The survey also showed the skills Gen Z believes it possesses to lead. Compared to millennials, Gen Zers are 21 percent more action-oriented, 22 percent more globally minded, and 22 percent more entrepreneurial. And they’re earning their stripes as the activist generation: According to our findings, 64 percent of survey respondents said they have taken at least one political action in the last year, compared to 53 percent of millennials who reported the same. Over 41 percent of the Gen Z survey respondents said they post their political thoughts on social media, 32 percent reported volunteering for a cause, 31 percent reported making a donation to a cause or non-profit they support, 15 percent said they wrote to a political representative in the last year, and 17 percent said they started or joined a political or cause-oriented group on social media in the last year.

We also found in our survey that Gen Z demands much more from institutions than previous generations, and see the decisions they make as a reflection of their core values. And the survey also pulled back the curtain to the causes they hold dear: Out of more than 20 causes presented to them in the survey, they cared most about LGBTQ rights, immigration rights, pro choice rights, partnership without legal marriage, and feminism.

As for the findings of our focus group, we partnered with Culture Co-op, a boutique research agency focusing on cultural trends, to ask 10 Gen Zers from across the country to create a video about a topic they feel defines their generation. We received incredible videos delving into tough issues like climate change, gun control, social media, and the “Kaepernick effect” for the chance to win a monetary prize and be featured on Bustle.
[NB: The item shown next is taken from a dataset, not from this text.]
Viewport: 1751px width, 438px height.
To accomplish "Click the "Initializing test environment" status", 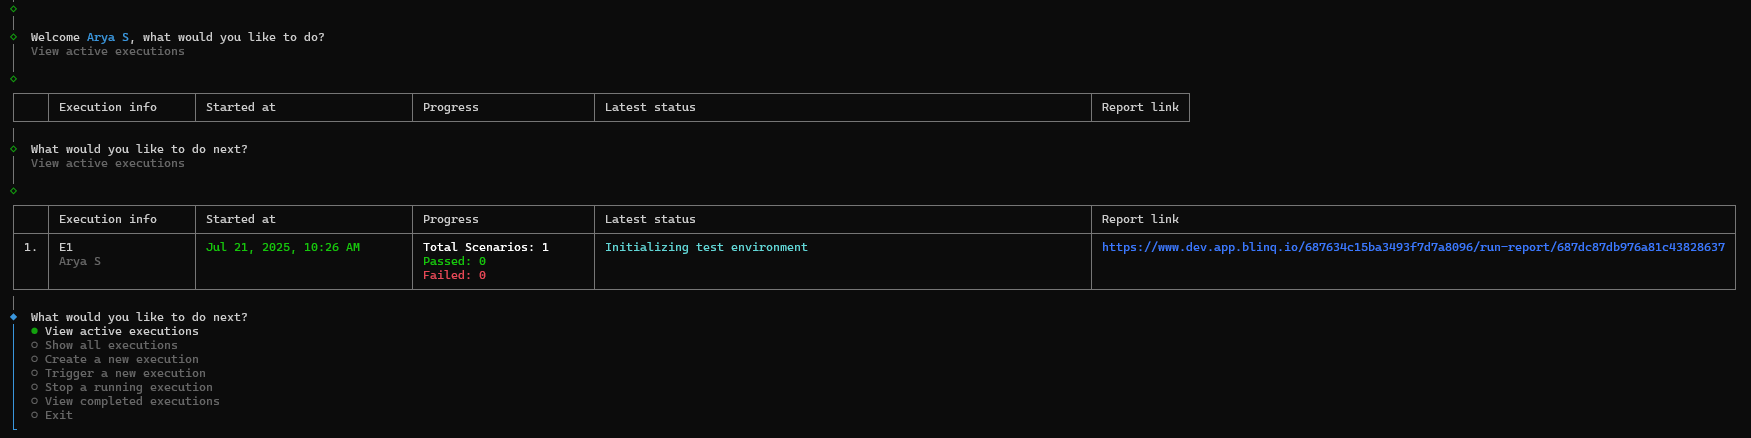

The winning video was created by Lily Riccio, a 15-year-old from Connecticut, for her comprehensive storytelling about Gen Z activism and how mobilizing socially is a defining characteristic of the generation. Lily is the creator of Power of a Girl, an online platform filled with profiles of inspiring women. You can check out her video here:

If there’s one thing that’s clear from the results of the survey and video competition, it’s that if you want to know what Gen Z really thinks, all you have to do is listen -- because they are talking.